Adam looked around and registered the full sacrifice that had been required to defeat the guards. Apart from himself, Anna, Calico Jack and Fidel, all the ex-prisoners had been shot. Their bodies littered the walkways, the stairwells and the main body of the cave. Their taste of freedom had been brief. They had been mercilessly mowed down. Adam was furious. And he wasn’t the only one.
‘So we finally come face to face Scabellax,’ Calico Jack said coldly. ‘I’m waiting to hear you surrender.’ He picked up a gun that had been dropped by one of the fleeing guards and walked towards the Professor.r />
Scabellax smiled.
‘That, my dear sir, is the one outcome that I can assure you is not going to happen.’
‘You think so, do you, Scabellax?’ said Calico Jack. ‘Well, let’s see if me and a few of my animal friends can’t change your mind.’
‘No.’
But it was not Professor Scabellax who protested, it was Adam. He was looking at the Doctor and he could tell something was very wrong. Even though all the guards had now fled, the Doctor still hadn’t moved a millimetre and continued to stand rigid in agony. Adam didn’t understand it at all.
‘What’s the matter, Doctor?’ he said. ‘We’ve rescued you. The guards are gone.’
The Doctor didn’t move.
‘Ah, yes.’ Scabellax’s voice boomed through the cavern. ‘I think you might have some difficulty chatting with Doctor Forest. You see, he is imprisoned by a rather amusing little device. I’m rather proud of it – the Electronic Self-Generating Lethal-Strength Figure-Hugging Force Field!’
‘What are you talking about?’ demanded Adam. He wanted more than anything to see the Doctor move again. Looking at him was like looking at a living corpse.
Entirely unruffled, Scabellax leant casually against the bank of computers.
‘Please don’t speak to me in that way,’ he said. ‘I do so despise rudeness, especially in the young.’
Adam was at a loss. They had won and yet Professor Scabellax, whom they had defeated, appeared totally unconcerned, whereas the Doctor, who had been rescued, was still trapped. This wasn’t how it was supposed to work out at all. With a tremendous effort, Adam controlled himself.
‘If you wouldn’t mind explaining it to me,’ he said to Professor Scabellax, ‘I’d be very interested to know more about this force field.’

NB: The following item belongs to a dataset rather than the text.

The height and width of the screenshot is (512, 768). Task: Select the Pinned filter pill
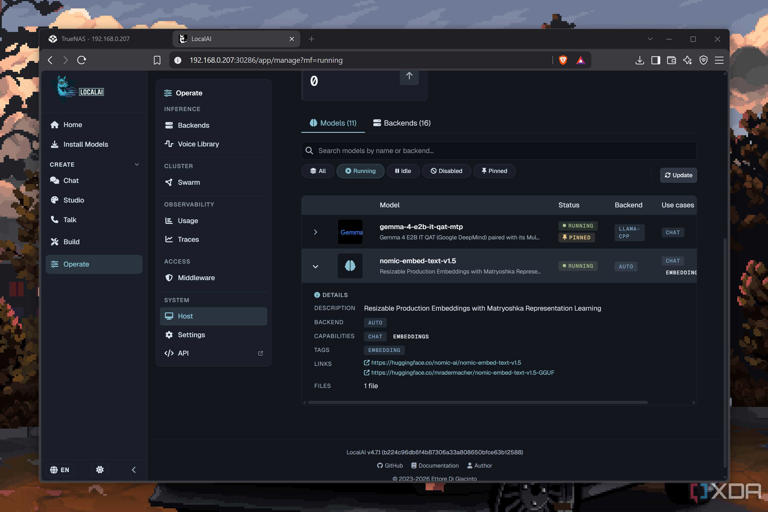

‘You see,’ said Professor Scabellax, tapping his cane approvingly, ‘politeness costs nothing and gains so much.’
Adam fumed inwardly.
‘The Electronic Self-Generating Lethal-Strength Figure-Hugging Force Field is most ingenious,’ said Professor Scabellax pompously. ‘I invented it . . . Well, when I say invented it, I obviously mean I stole the idea from a superb Slovenian physicist who was sadly murdered soon afterwards – I suppose I’ll have to collect the Nobel Prize for him. What happens is that when the subject stands upon the platform, the force field immediately generates around his body shape. Any further movement by the subject will lead to him breaking the force field and receiving a lethal electric shock. The only option, therefore, for the subject who wishes to stay alive is to remain totally still. Any significant movement whatsoever will result in his immediate death. Really very, very clever, wouldn’t you agree?’